━━ Input ━━
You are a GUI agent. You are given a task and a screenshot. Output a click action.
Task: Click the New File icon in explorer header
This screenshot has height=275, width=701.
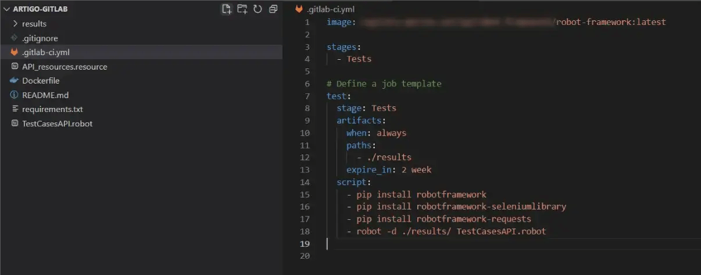227,9
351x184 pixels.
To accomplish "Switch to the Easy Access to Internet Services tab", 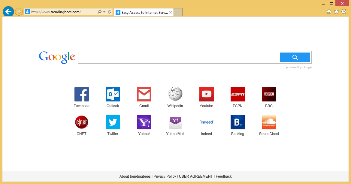I will (x=142, y=13).
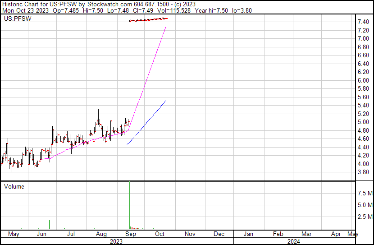Select the Aug label on the time axis
374x245 pixels.
coord(101,235)
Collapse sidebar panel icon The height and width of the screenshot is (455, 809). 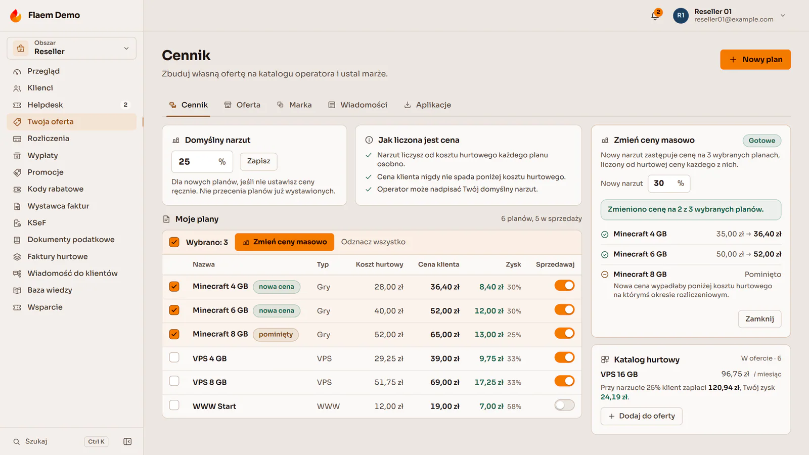tap(127, 441)
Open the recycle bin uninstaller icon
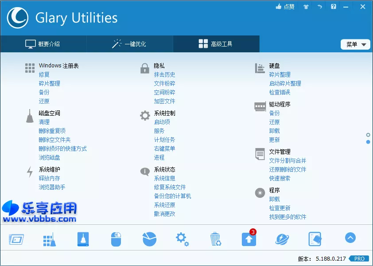Screen dimensions: 373x266 coord(215,238)
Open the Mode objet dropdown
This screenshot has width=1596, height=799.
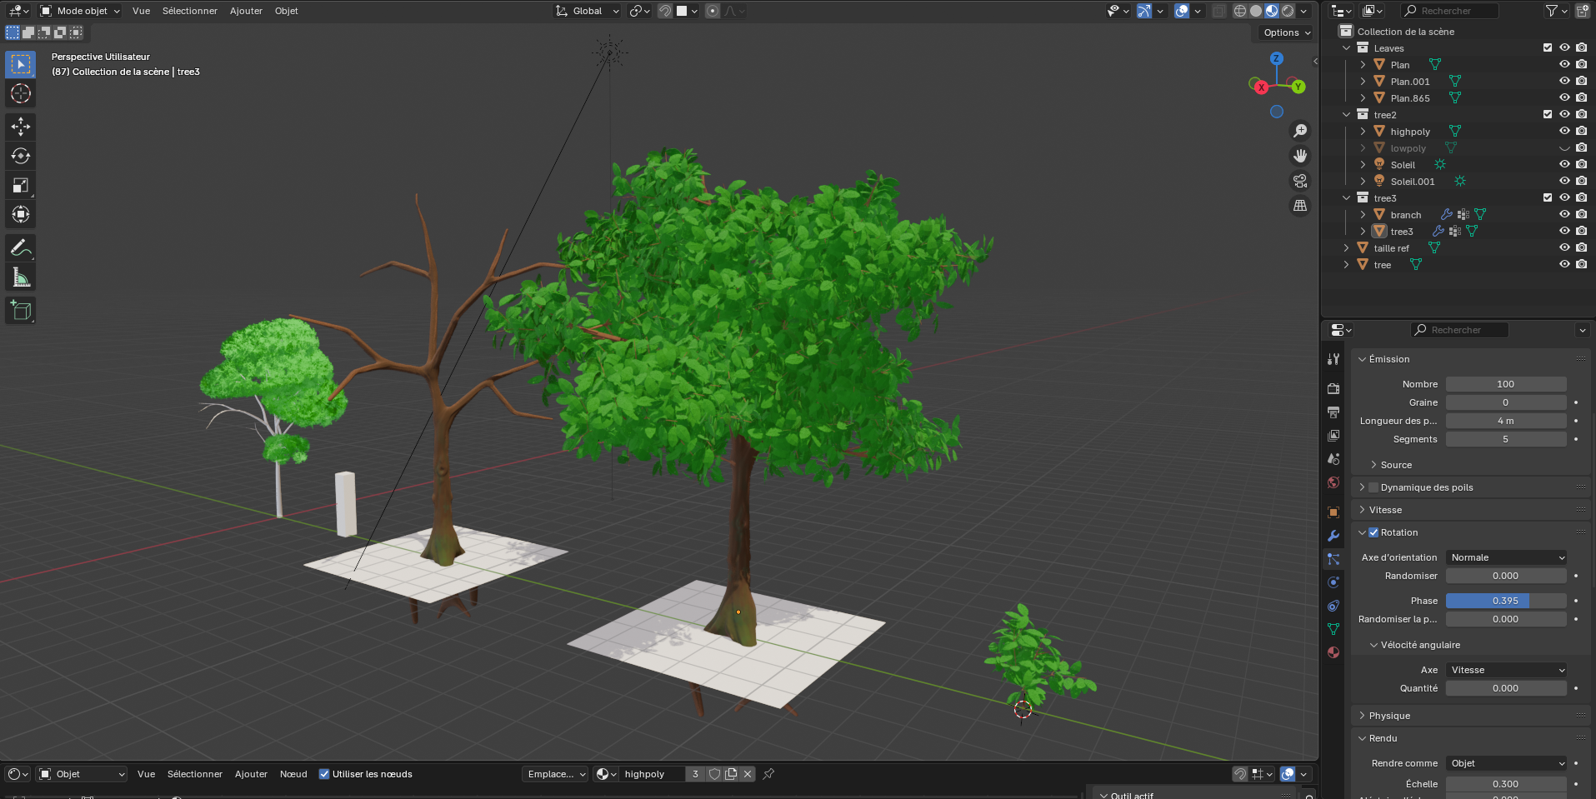[x=81, y=11]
━━━
• [Problem to solve]: Only the lines from the one holding "Open the recycle bin uninstaller icon" through the end of the records belong in the answer, copied exactly and without pictures.

• [Task solution]:
Open the recycle bin uninstaller icon
Screen dimensions: 373x266 coord(215,238)
Open the Mode objet dropdown
This screenshot has width=1596, height=799.
[x=81, y=11]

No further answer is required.